My father had ataxia. My sister got it and died from ataxia complications in 2011. PHOTO| FILE| NATION MEDIA GROUP 

By Nyakarima King

“My father had ataxia. My sister got it and died from ataxia complications in 2011. This January, a friend noticed I was walking funny. I have always had slight issues with my balance but this was the first time it was visible to anybody.

“What’s ataxia, I hear you ask? Cerebellar ataxia is a rare genetic disease that affects the part of the brain that affects movement and coordination – the cerebellum. A person’s cells slowly die away year after year and eventually, a person can’t make any movements in their body. The patient looks as if they are drunk because they stagger and their walking is wobbly. Ataxia mainly affects Caucasians; my family is the first outside South Africa to be reported with ataxia. I suspect there are more cases.

“Many of my paternal relatives have it, and because people don’t understand what it is, they think our family has been cursed. Apparently, we did something to bring it to ourselves. They say that my father (a doctor) must have stolen 23 chickens from their neighbour. My relatives in Kenya have it rough. People avoid them, do not visit them, insult them and tell them what they should do to get instantly healed. ‘Eat two bats, sacrifice a goat to the gods and kaboom! your ataxia is gone.’ Being cursed is the easy, go-to-solution that explains ‘different’ phenomena.

“People go on about Kenyans in the diaspora and how annoying we are with our accents and shady jobs that are beneath those who live at home but for me, being diagnosed with ataxia in Sweden has literally saved my life. When I started to show the symptoms I made an appointment with a neurologist in Stockholm to test for it. He conducted a physical examination and took my blood to verify I had it via a genetic blood test that was free for me but costs $5, 000 (Sh519,000) in the US. Then he told me I had ataxia.

“My immediate concern was telling my mother and my niece Nicole, the daughter of my late sister. Watching her mother deteriorate traumatised her and I did not want her to go through that a second time, especially because we have an amazing relationship. They handled the news well. My mum was like,”Usiambie watu, (don’t tell anyone).” I think she thought that if word got out, I would never get married, and this her biggest fear. But being single at 41 does not give me sleepless nights. I will marry the one who treats me like I deserve, or remain single.

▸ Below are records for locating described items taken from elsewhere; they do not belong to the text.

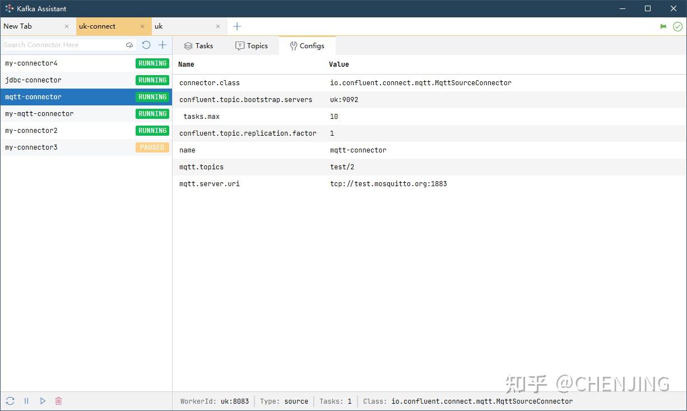Open a new tab with the plus button

236,26
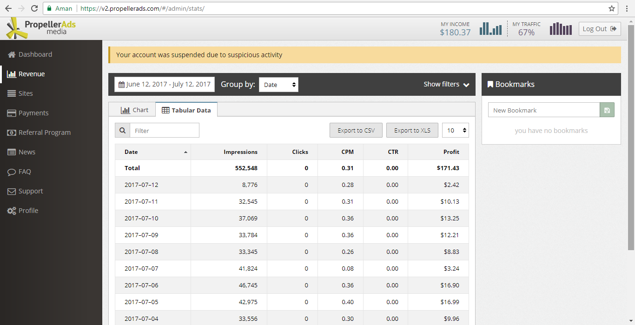Save bookmark with green disk icon
Image resolution: width=635 pixels, height=325 pixels.
coord(607,110)
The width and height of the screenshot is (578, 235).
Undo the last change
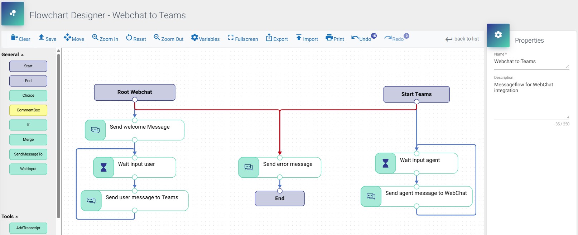(x=361, y=38)
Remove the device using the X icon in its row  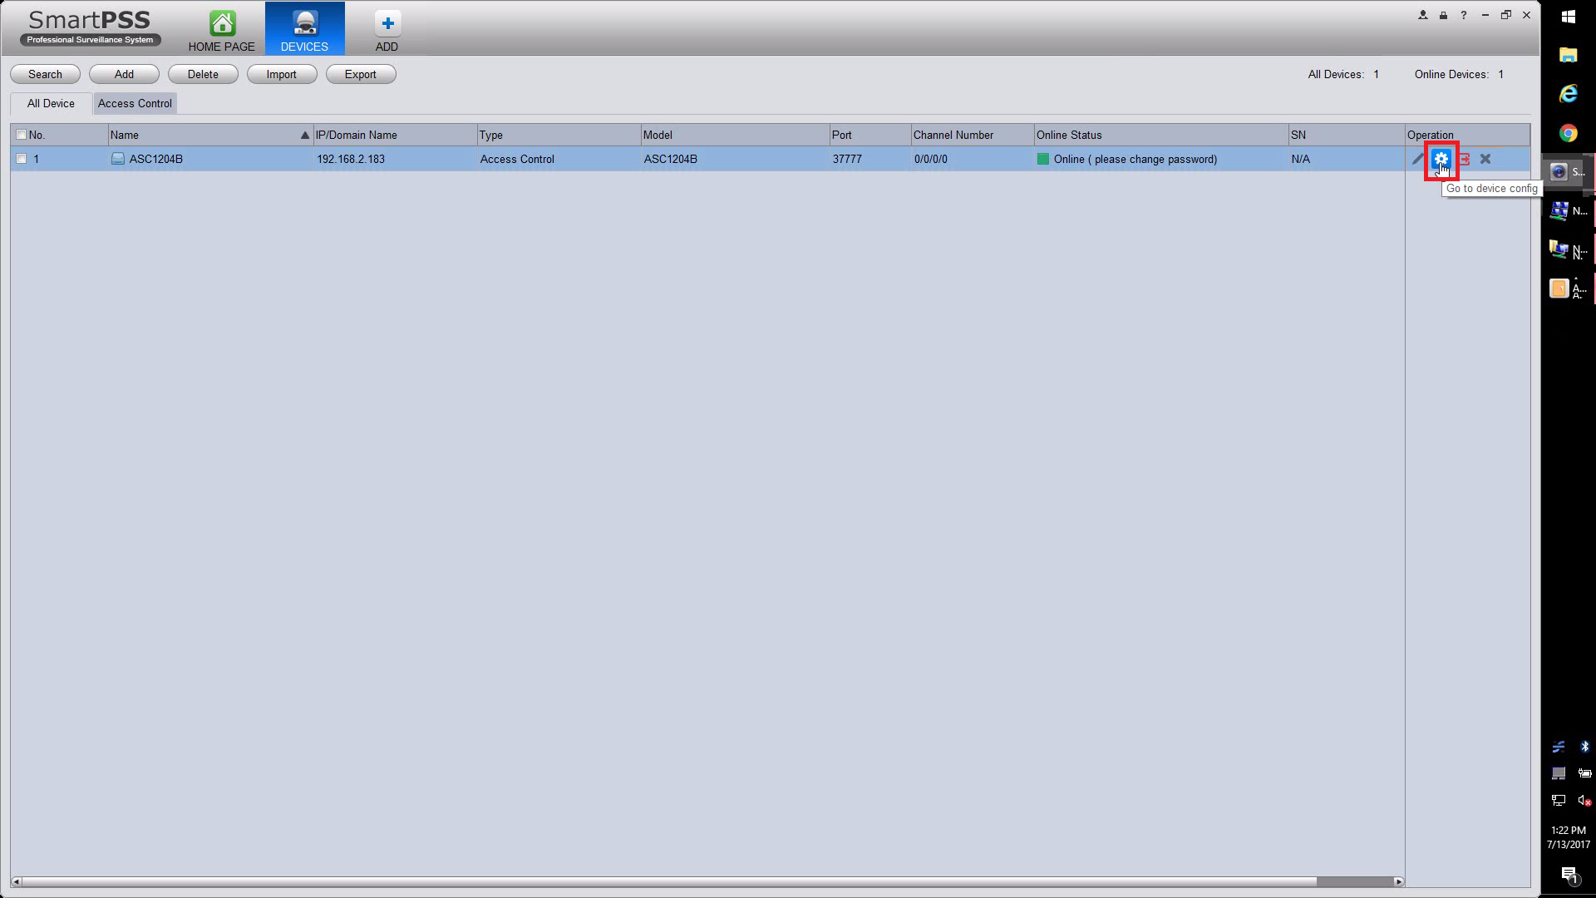coord(1485,159)
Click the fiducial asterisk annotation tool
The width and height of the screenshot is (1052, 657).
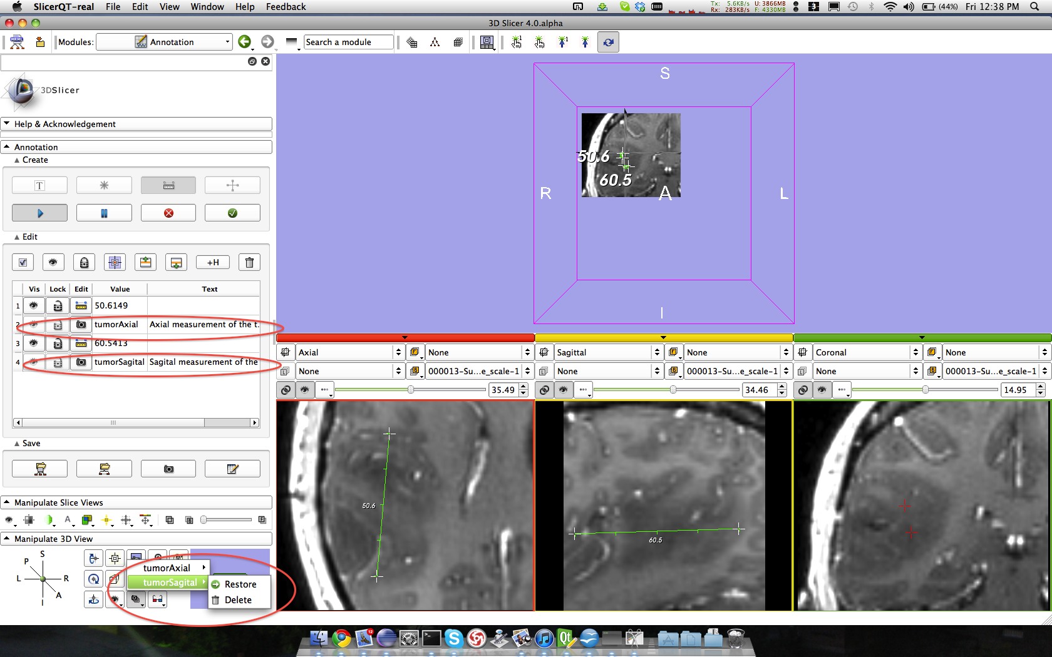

“In Sweden, I have resources at my disposal. My neurologist is the top ataxia expert in Europe. Many white people have it and they tell you how to manage it, through diet, exercise, vitamin supplements and physiotherapy. I am currently on a new drug that reduces the ataxic symptoms. There is no way I would have been diagnosed if I was in Kenya. No one knows what this is. Even if I saw a neurologist they would require a helicopter as a deposit to run tests in a fancy hospital, and that’s even before we go to the genetic blood test that costs half a million. But the biggest problem in Kenya is ignorance and stigma. Ataxia is worsened by many factors like stress. For my relatives in Kenya who have ataxia, their symptoms have worsened because of how people mishandle them. And yet all they want is a visit and a conversation without offering unsolicited solutions.

“A few weeks ago my friends from high school raised money that went to two afflicted families in Nairobi. They bought a walker for my cousin Mercy and went to visit her family.  I tried to raise money to buy them vitamin supplements unsuccessfully. In the meantime, I ensure I watch my words when talking to anyone and try to use words that build and encourage. Most people don’t and are especially callous to people going through ‘difficult’ situations. People have said hurtful things to me since the diagnosis. A friend who was diagnosed with cancer had people ask her ‘Will your husband remarry after you pass away?’ My rule is that your words should uplift the other person because they require your sensitivity and support.

“Finally the diagnosis exposed my real friends. When you are healthy you can have people who you know are not good for your spirit. This has not been possible since February.  My circle is even smaller now. My real friends call me all the time. Our conversations are not dark and ominous, but are surprisingly funny and entertaining; we discuss how I am feeling for a minute, then men behaving badly and so on. These conversations inject normalcy into my life, and keep me hopeful about my future.”